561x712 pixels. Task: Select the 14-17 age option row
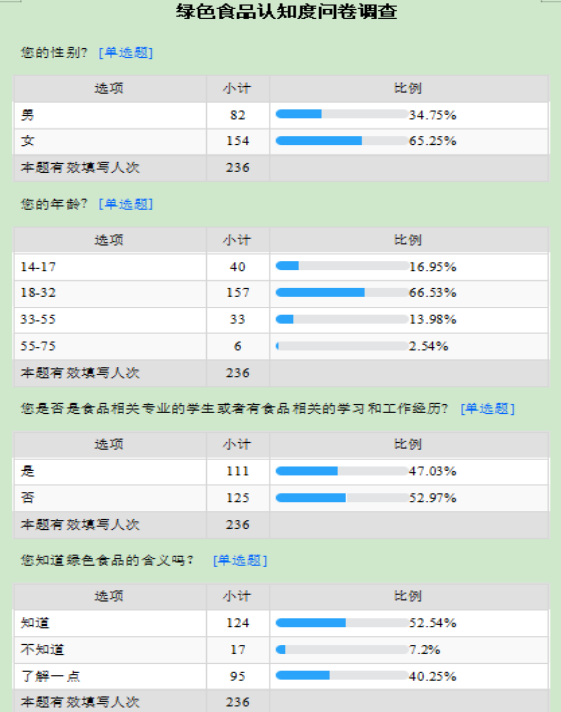(281, 267)
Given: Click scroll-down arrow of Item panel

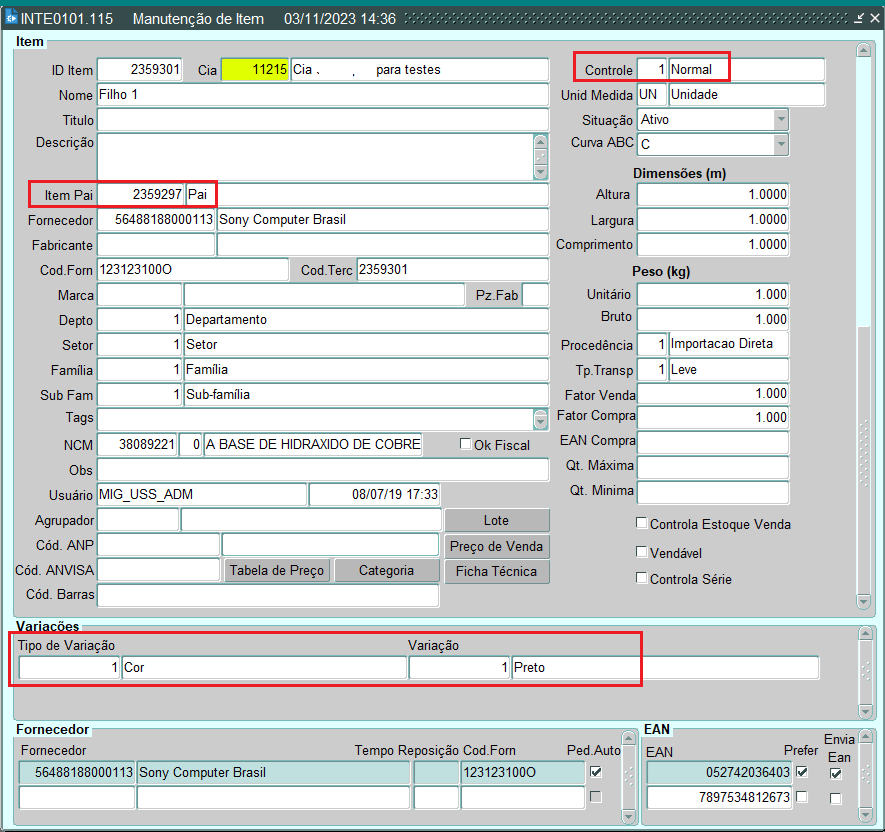Looking at the screenshot, I should click(x=864, y=600).
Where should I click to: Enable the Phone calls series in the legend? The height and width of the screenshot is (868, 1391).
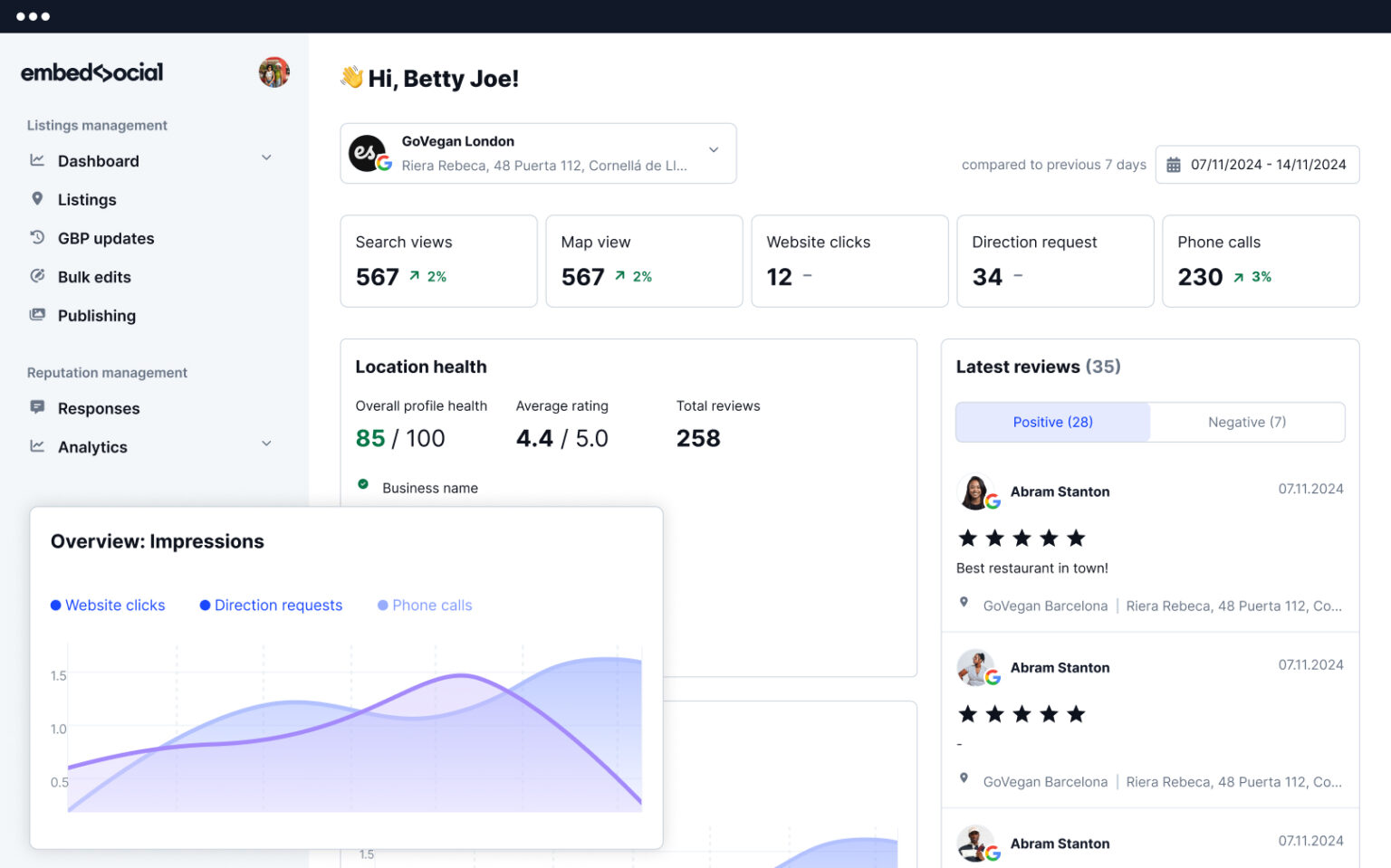coord(432,605)
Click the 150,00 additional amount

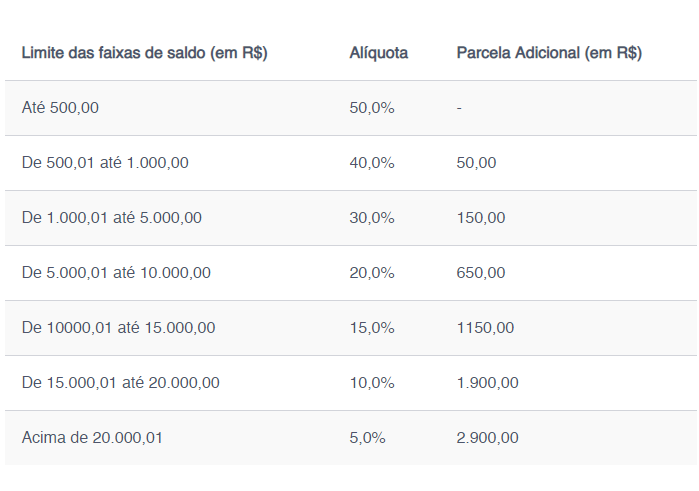point(481,218)
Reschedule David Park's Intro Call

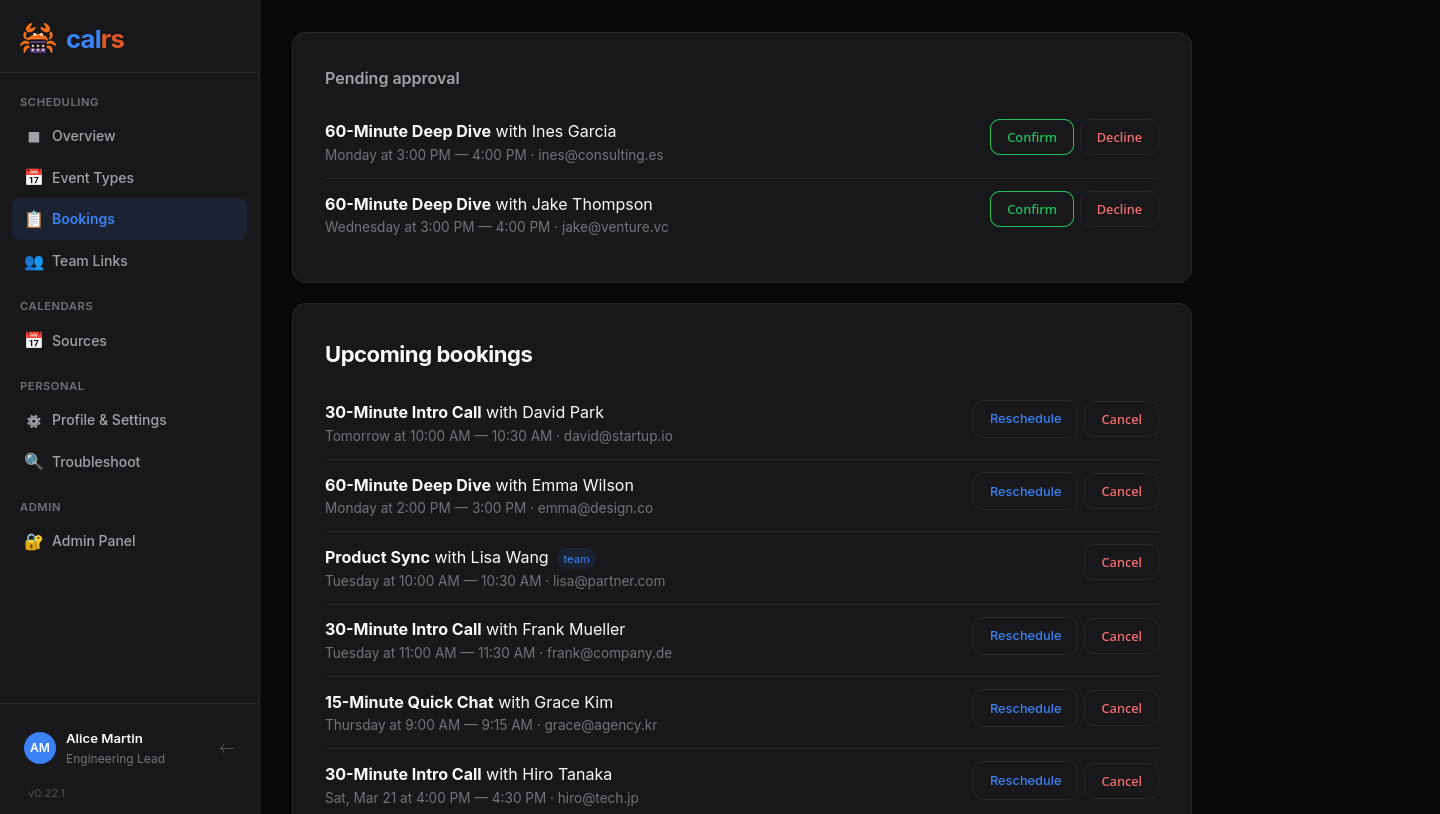point(1025,419)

----

● WHAT YOU WILL DO:
With every picture left out, print exactly the lines from the one containing "Click the 150,00 additional amount" through the final line of the material above.

● EXERCISE SOLUTION:
Click the 150,00 additional amount

point(481,218)
Reschedule David Park's Intro Call

point(1025,419)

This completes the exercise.